The most common advice you will receive about retirement savings says to put as much as possible into an individual retirement account or 401(k) as early as possible. While this common strategy makes sense for those planning to retire in their 60s or later, savers looking to reach financial independence or to retire early might need to be more aggressive.
This is because traditional IRAs and 401(k)s have stiff penalties for withdrawals made before reaching 59 1/2 years of age. People planning to retire in their 30s through early 50s must choose where they put their investments wisely. Otherwise, you may be sitting on a whole bunch of cash that you can’t withdraw for another 20 years.
Distributing investments among three categories if possible is recommended to individuals who want to retire early. These three categories are investment accounts, real estate, and a side business.
Retirement and brokerage accounts: Traditional retirement accounts are still important in the overall plan. If your employer matches contributions to a 401(k), make sure you save enough to meet that match. It’s free money!
Many people considering early retirement have high-paying jobs. They don’t plan to stay in very long. If this is the case, Victor Gersten, a certified financial planner and the owner of San Diego-based Gersten Financial Planning, recommends maxing out 401(k) accounts and fully funding an IRA as well. Savers may want to consider a Roth IRA, as contributions can be withdrawn at any time tax-and penalty-free. However, any Roth earnings must remain in the account until age 59½ or risk being subject to a 10% early-withdrawal penalty.
For additional long-term savings, consider holding low-cost investments, such as index funds, in a regular brokerage account that lets you withdraw money without penalties before age 59½. However, you will still need to strategize about covering the tax liability that comes with selling investments to fund your retirement lifestyle. One way to do so is by taking advantage of the tax benefits afforded by investing in a personal business or real estate.

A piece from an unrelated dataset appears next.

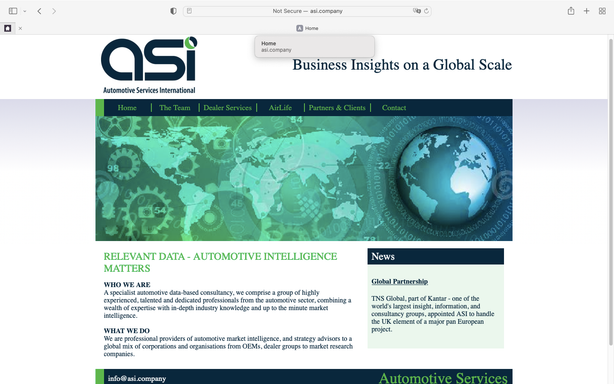Go back with the back arrow
Image resolution: width=614 pixels, height=384 pixels.
coord(39,11)
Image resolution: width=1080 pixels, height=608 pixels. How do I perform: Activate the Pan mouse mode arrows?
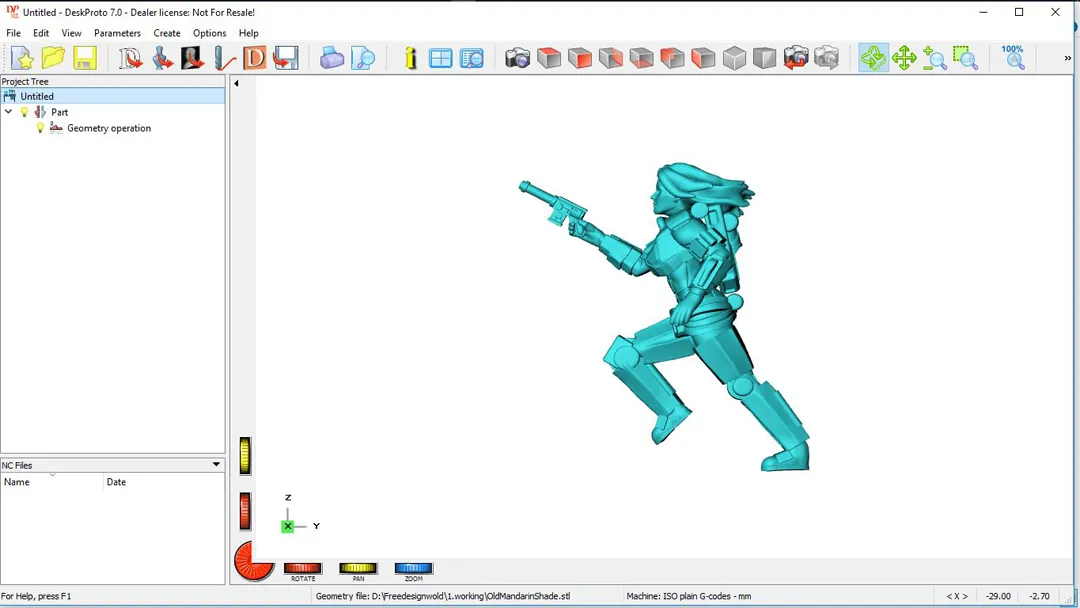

Real Estate: Gersten recommends savers looking to retire early invest up to a third of their wealth directly in rental properties. This is a move both for diversification and tax management. Landlords can deduct mortgage interest, maintenance, and depreciation to help offset the cost of owning the rental property along with capital gains taxes incurred by selling investments from brokerage accounts.
Additionally, owning rental properties is similar to owning an annuity as opposed to buying real estate investment trusts that offer dividends. Rental properties can provide consistent cash flow that may help investors avoid drawing on their investment accounts and triggering capital-gains tax until well into the future. Being a real asset that has historically appreciated at price, a single property can potentially provide a source of income for the rest of an individual’s life and store its initial value securely with upside potential.
Hustle: Another way to diversify your income, minimize taxes, and ramp up your savings is to run a side business. This business can be of any kind, which would provide a similar mix of cash flow and tax benefits. Business owners can write off certain business expenses to offset taxes from other investments.
Gersten acknowledges that there’s no cookie-cutter formula for everyone. Some investors may feel like real estate is their golden ticket, while others may not be interested in being landlords or running a business.
The bottom line is to look for other types of assets and accounts so your future cash flow isn’t restricted to vehicles that are specifically designed for people targeting a more traditional retirement age.